Rick Klau on Astroturfing

Rick deplores “astroturfing” — the political practice of seeding identical “letters to the editor” that purport to be original citizen comments, but are copied from message propoganda instead.
I don’t think the issue is simple. Being politically informed is good, but doing primary research and original analysis on every subject you care about isn’t humanly possible.
I appreciate groups that employ people to research subjects, stay on top of changing political activity, and provide the opportunity to act. Providing sample letters is a great head start. In areas where I do activism, we provide background information, action alerts, and sample letters. I think it’s good to lower the barrier to participation, so long as more people are doing some thinking.
And decentralized fast action isn’t necessarily a bad thing.
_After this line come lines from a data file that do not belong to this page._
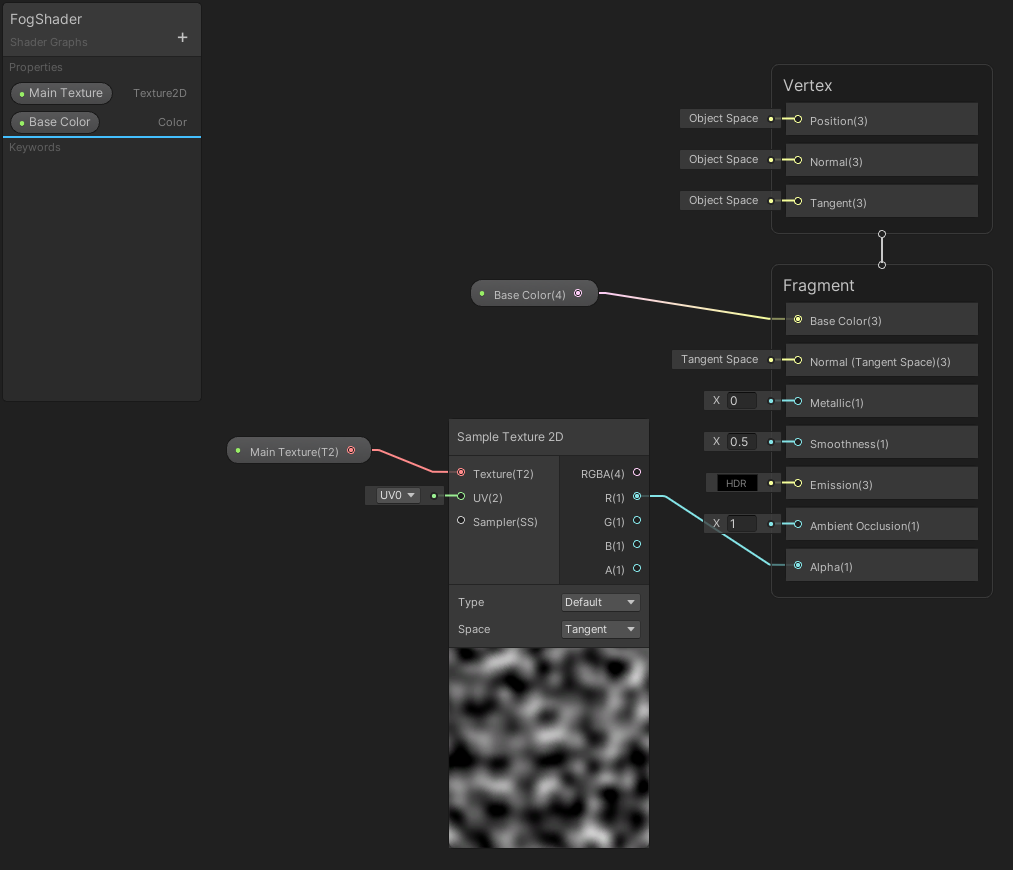Image resolution: width=1013 pixels, height=870 pixels.
Task: Click the Keywords section header
Action: click(x=35, y=147)
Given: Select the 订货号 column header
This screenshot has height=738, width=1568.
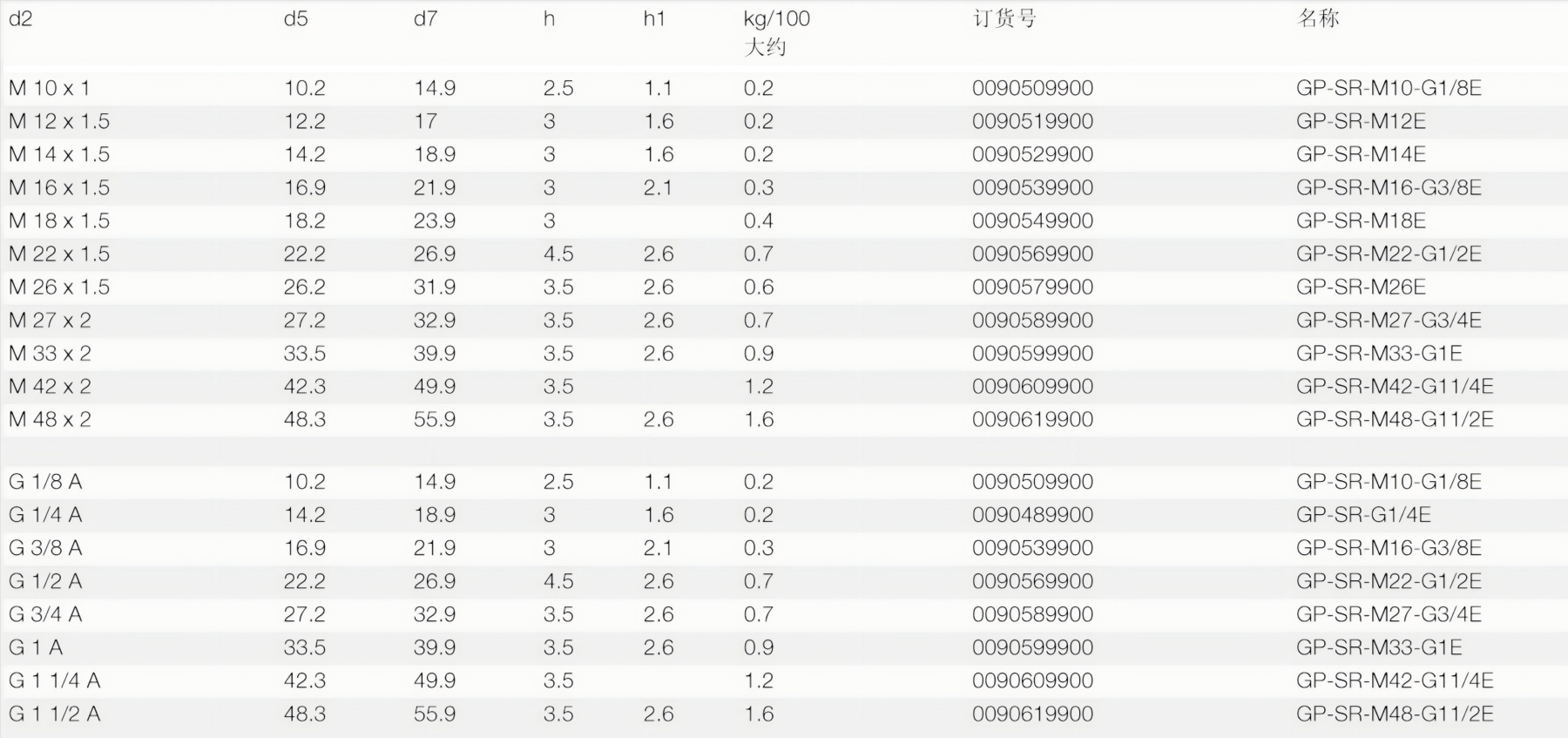Looking at the screenshot, I should [x=1004, y=18].
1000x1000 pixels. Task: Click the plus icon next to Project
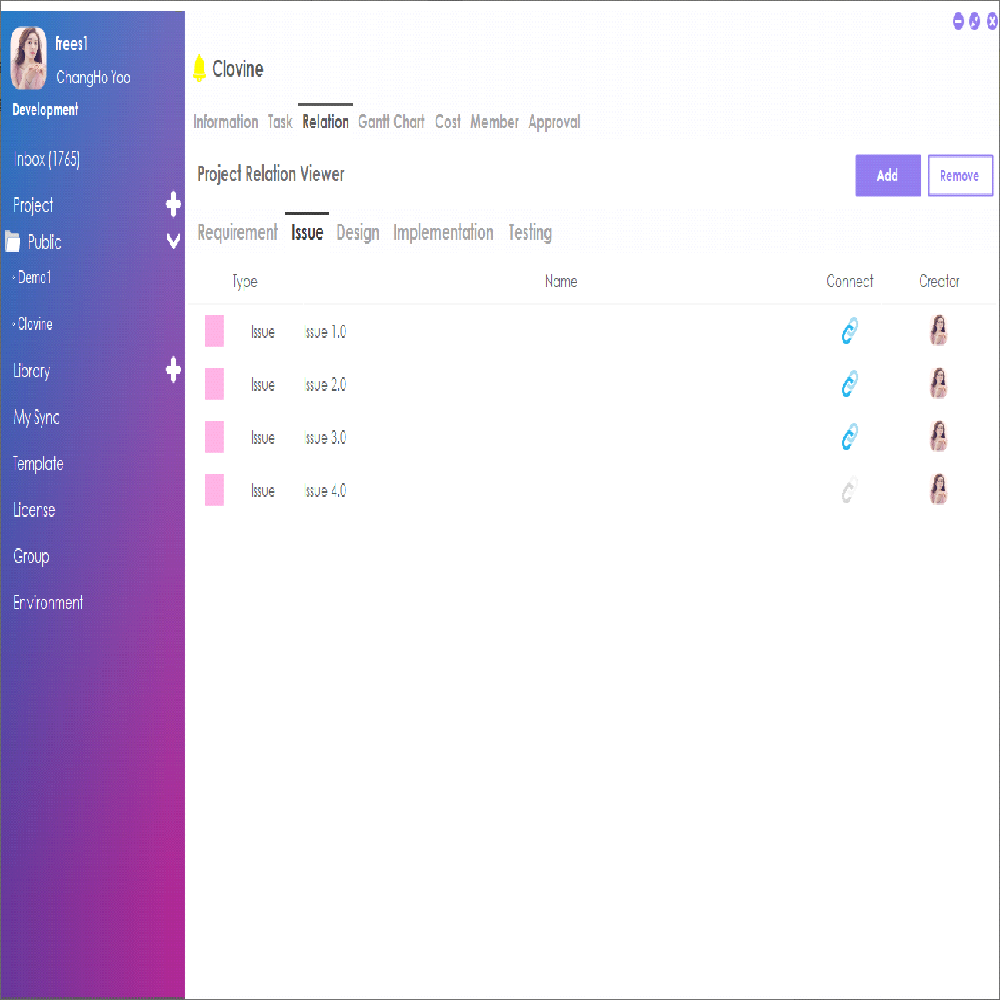pyautogui.click(x=173, y=205)
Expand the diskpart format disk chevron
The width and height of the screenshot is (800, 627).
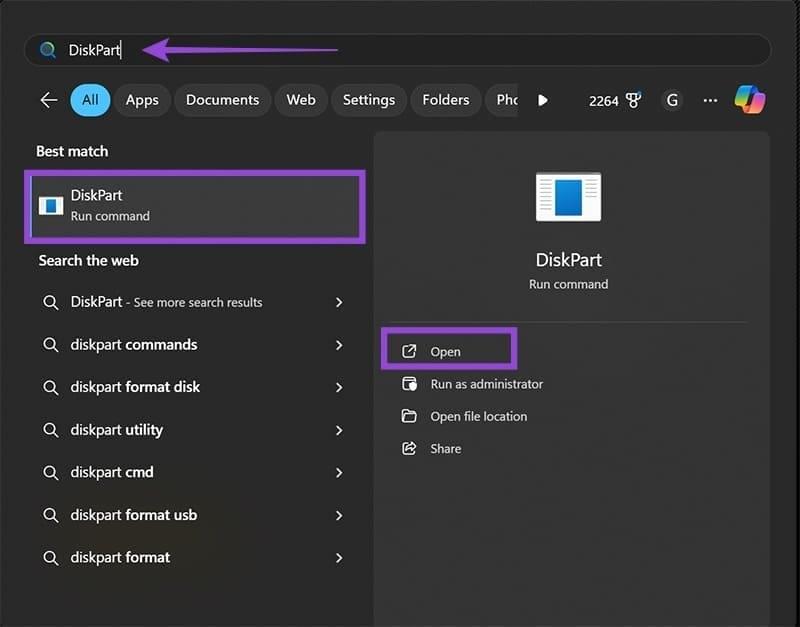(x=339, y=387)
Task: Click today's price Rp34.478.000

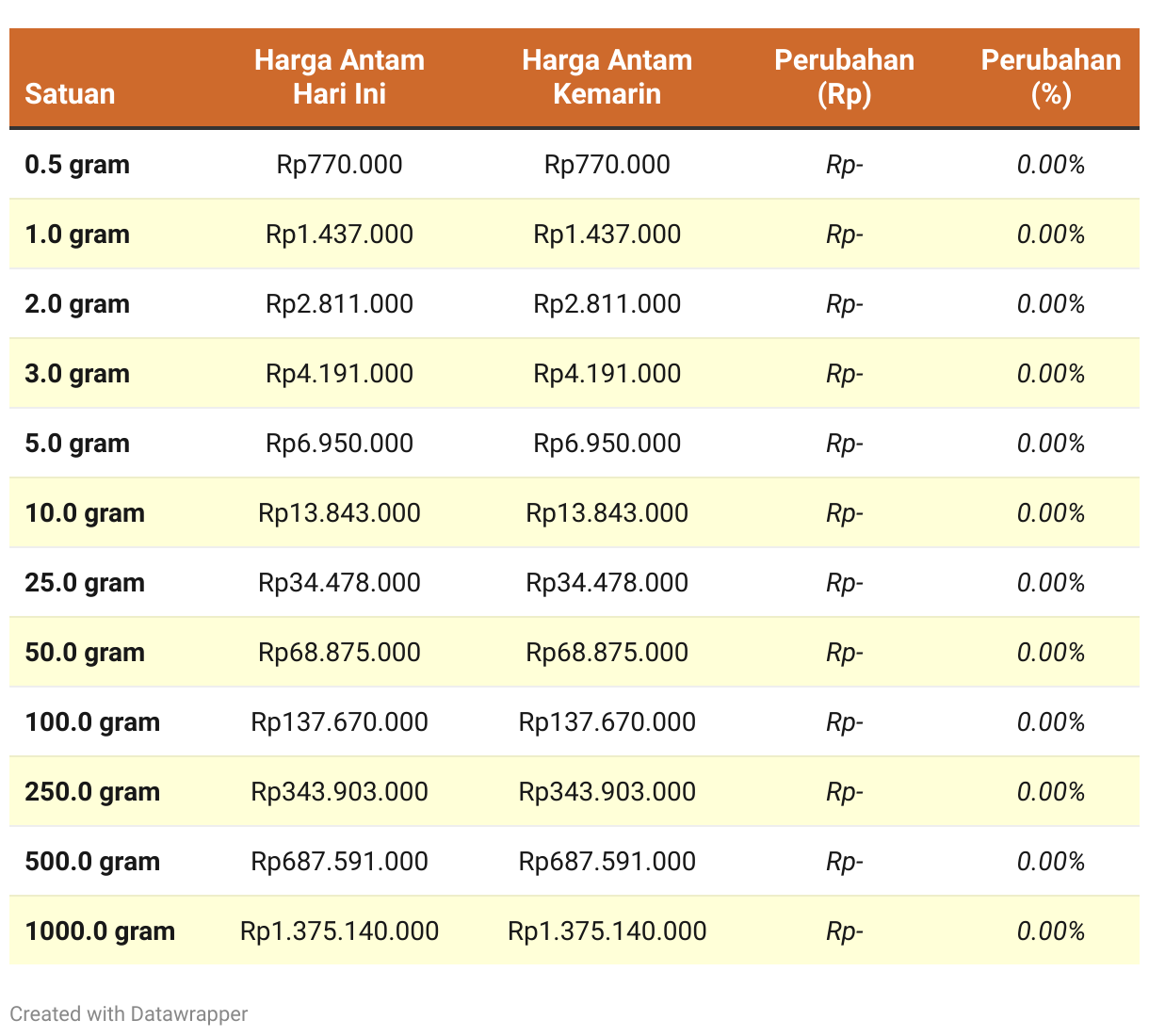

When we were working on the SDMCA in Texas, a state senator’s staffer explained that industry lobbyists of course had more influence, because they were able to be at the capitol 24/7. It’s a good if someone who’s on location can tell others what’s going on, so people with day jobs can act almost as fast as the lobbyists on the floor.
On the other hand, twitch-response political action is disturbing. Some people fire off the latest missive without thinking, like a gamer shoots a monster on sight.
Verbatim-copies of letters to the editor, which one expects to be original, seem worse then letters and calls to a Congressperson using a standard template.
Perhaps the difference is that letters to the editor are expected to reflect deliberation, whereas a letter to a congressperson is often about action — encouraging a vote for an against a subject.
After all, our vote for a representative is a one-word response — yes or no. A citizen form letter on a specific issue is a more finely grained response than a blunt vote for a candidate.